Capital Project & Facility Management:

• Lead equipment qualification and validation activities for new process equipment installations
• Manage facility modification projects to support process improvements and technology implementation
• Develop and execute capital project plans for process equipment upgrades and expansions
• Optimize facility layout and workflow for enhanced operational efficiency

Quality & Compliance Systems:

• Ensure compliance with cGMP standards (21 CFR 210/211) and data integrity requirements (21 CFR 11)
• Develop and implement process validation strategies in accordance with regulatory requirements
• Lead process-related investigations and implement corrective/preventive actions
• Maintain audit readiness and support regulatory inspections

Project Management & Client Relations:

• Manage multiple client tech transfer projects simultaneously, ensuring adherence to timelines and budgets
• Serve as primary technical contact for client process-related discussions and strategy development
• Develop project plans, risk assessments, and contingency strategies for tech transfer activities
• Provide technical leadership and guidance to cross-functional project teams

QUALIFICATIONS:

Education & Experience:

• Bachelor’s degree in chemical engineering, Mechanical Engineering, or related field with 8 years' experience
• Advanced degree (M.S. with 5 years or Ph.D. with 3 years) in Engineering or Pharmaceutical Sciences preferred
• Extensive experience in pharmaceutical process development and technology transfer within CDMO/CRO environment
• Proven track record in managing complex tech transfer projects and process scale-up activities

Technical Expertise:

• Strong background in pharmaceutical process engineering and manufacturing technology
• Hands-on experience with process validation and equipment qualification
• Extensive knowledge of cGMP requirements and quality systems
• Demonstrated expertise in tech transfer methodologies and best practices
• Experience with process automation and control systems

Project Management Skills:

• Proven experience managing capital projects and process improvement initiatives
• Excellent organizational and time management skills
• Ability to manage multiple complex projects simultaneously
• Strong risk assessment and contingency planning capabilities

Professional Competencies:

• Excellent technical leadership and team management skills
• Strong client relationship management and communication abilities
• Ability to work effectively in cross-functional team environments
• Demonstrated problem-solving and decision-making capabilities
• Strong documentation and technical writing skills

At LGM Pharma, we always take pride in putting our people first.
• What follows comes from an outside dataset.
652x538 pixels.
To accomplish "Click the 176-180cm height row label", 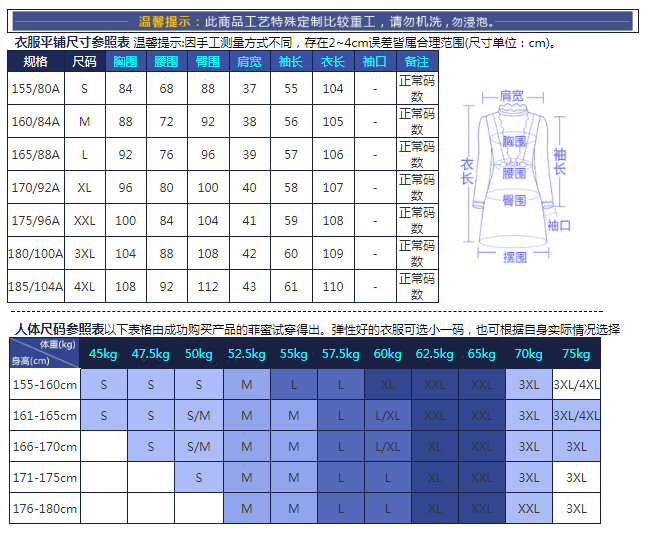I will [x=44, y=508].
We are an equal opportunity employer. We offer medical, dental, vision and company matching 401K. All suitably qualified candidates will receive consideration for employment based on objective work-related criteria and without regard for the following: age, disability, ethnic origin, gender, marital status, race, religion, responsibility of dependents, sexual orientation, or gender identity or other characteristics in accordance with the applicable governing laws.